## SOURCE DOCUMENT
= = = = =

Floyd has not fought a Sugar Ray Leonard, and Ray fought guys as good as Floyd and beaten them like Duran and Hearns and Benitez. I think Ray wins via 12 round decision. I don't think he stops Floyd, but he beats him UD.


----------



## Teeto (May 31, 2012)

Massive admirer of Mayweather here, I rate him very highly and sing his praises basically whenever he is brought up

I don't think he has any chance what so ever in this fight, I see nothing at all to lead me to believe that Mayweather is going to offer something that can enable him to defeat a prime Ray Leonard, nothing at all


----------



## Sweet Pea (Jun 22, 2013)

Flea Man said:


> He's one of those short and broad shouldered stocky little Argies with really good head and upper body movement, but his legs are very quick and he moves around in a trot, a bit like a horse. A lefty, but he did a fair bit of switch hitting.
> 
> Not many straight punches in sight, big hooks and uppercuts though. A more than respectable puncher, I'd certainly give him a good shot at sparking all but the most nails of midgets.
> 
> You not seen him spark Dai Dower? Probably on youtube. Dower was a bit susceptible in the chin department but was an Olympian and a top European fly. Perez did a Julian Jackson on him.


I'll appreciate that footage as well, Flea. Perez has never really impressed me from the (admittedly) miniscule footage I've seen of him.


----------



## Flea Man (Jun 2, 2012)

Sweet Pea said:


> I'll appreciate that footage as well, Flea. Perez has never really impressed me from the (admittedly) miniscule footage I've seen of him.


I know what I'm doing tomorrow then :good


----------



## Phantom (May 17, 2013)

Teeto said:


> Massive admirer of Mayweather here, I rate him very highly and sing his praises basically whenever he is brought up
> 
> I don't think he has any chance what so ever in this fight, I see nothing at all to lead me to believe that Mayweather is going to offer something that can enable him to defeat a prime Ray Leonard, nothing at all


Teeto, a completely honest man you are! A post like this has more credence and weight than the usual reply....and I say this admittedly as and anti-Mayweather, pro-SRL guy.


----------



## Teeto (May 31, 2012)

Phantom said:


> Teeto, a completely honest man you are! A post like this has more credence and weight than the usual reply....and I say this admittedly as and anti-Mayweather, pro-SRL guy.


:cheers


----------



## Bill Butcher (Aug 27, 2013)

Teeto said:


> Massive admirer of Mayweather here, I rate him very highly and sing his praises basically whenever he is brought up
> 
> I don't think he has any chance what so ever in this fight, I see nothing at all to lead me to believe that Mayweather is going to offer something that can enable him to defeat a prime Ray Leonard, nothing at all


Yep, agreed.

= = = = =

## SUPPLIED DATA
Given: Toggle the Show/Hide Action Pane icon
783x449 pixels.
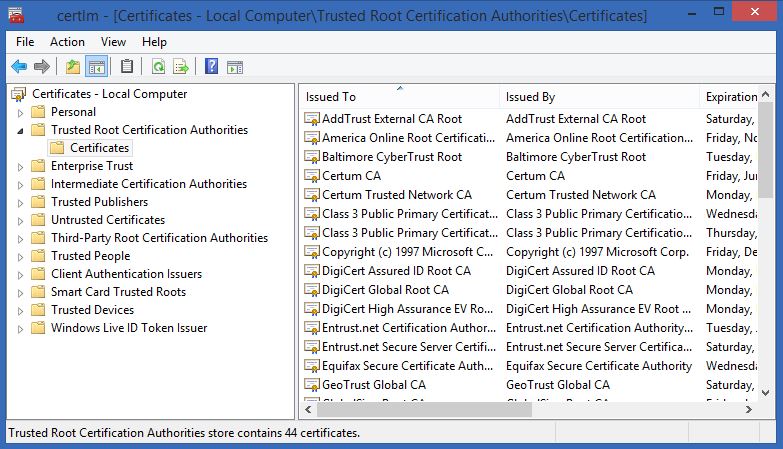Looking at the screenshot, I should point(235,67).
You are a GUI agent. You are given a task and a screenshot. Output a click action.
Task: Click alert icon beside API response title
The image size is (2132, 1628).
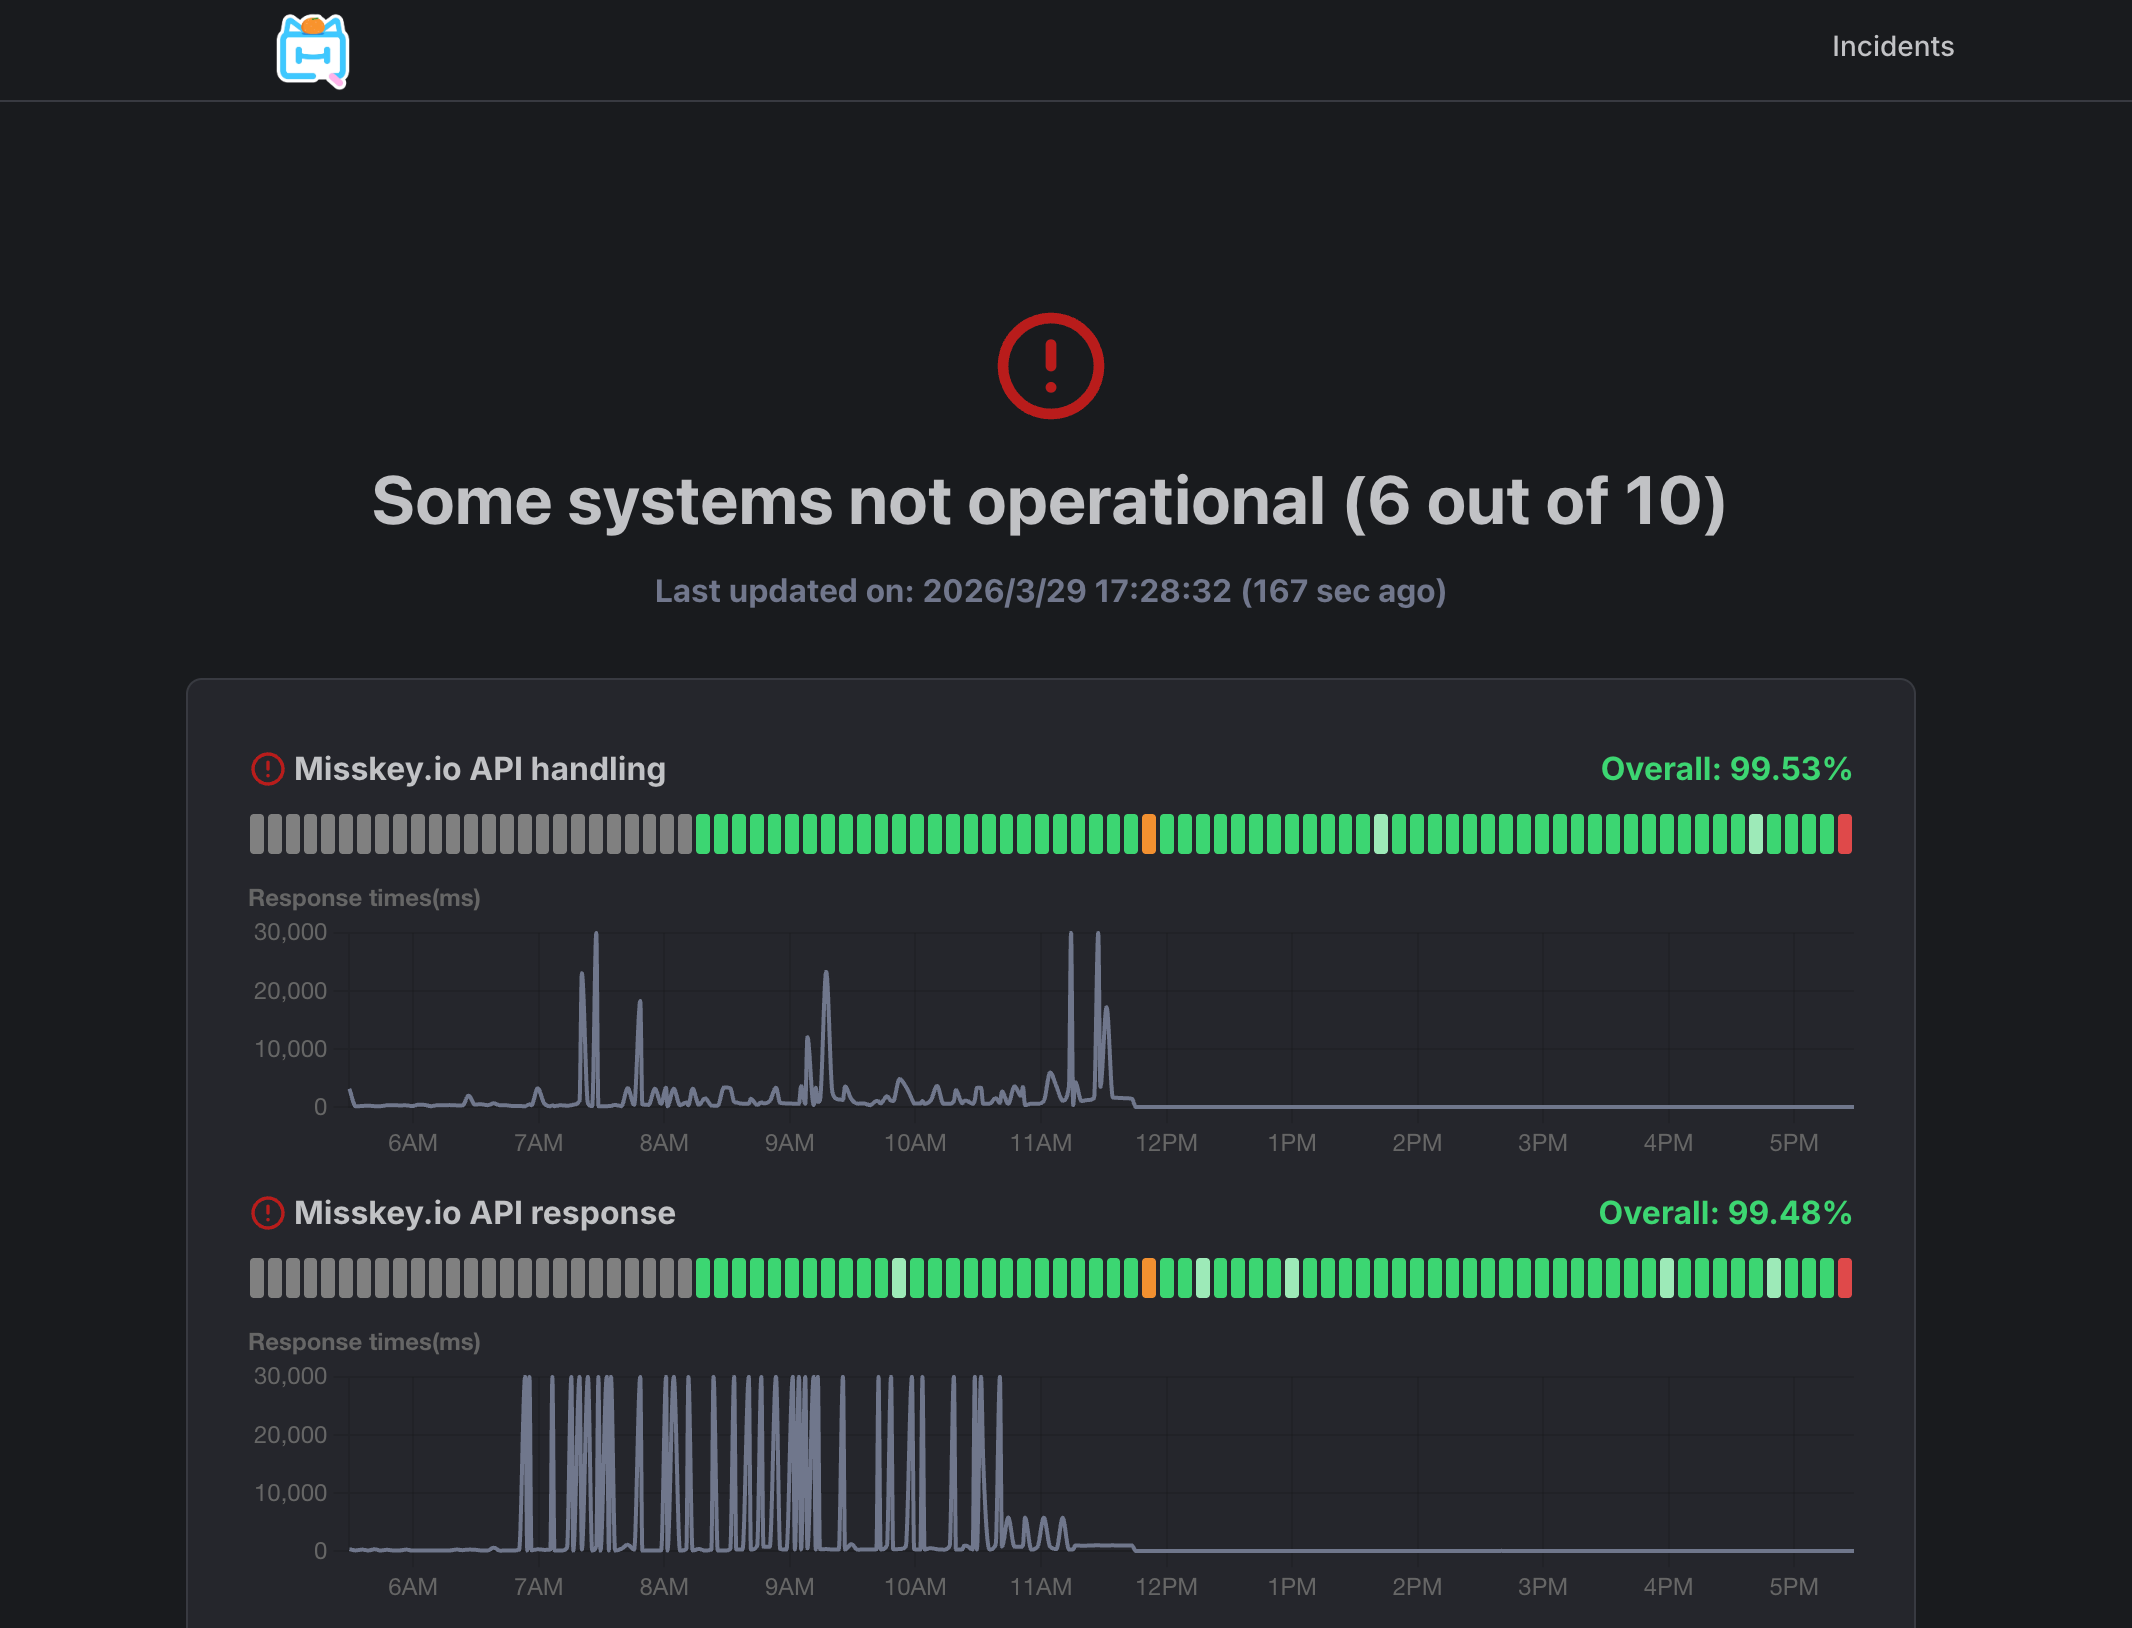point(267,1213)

= = = = =

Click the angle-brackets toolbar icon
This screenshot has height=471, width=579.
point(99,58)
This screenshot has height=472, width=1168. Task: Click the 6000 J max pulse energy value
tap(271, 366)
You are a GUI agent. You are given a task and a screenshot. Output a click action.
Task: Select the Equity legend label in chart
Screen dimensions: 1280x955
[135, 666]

= = = = =

## CHALLENGE
In the boxing forum thread, why does the opening post expect Ray Leonard to beat Floyd Mayweather? Answer in one to three sentences.

## COMPLETE ANSWER
The post says Floyd has never fought anyone like Sugar Ray Leonard. Ray, by contrast, fought and beat fighters as good as Floyd, such as Duran, Hearns and Benitez. On that basis, the poster expects Ray to win a 12-round unanimous decision, not a stoppage.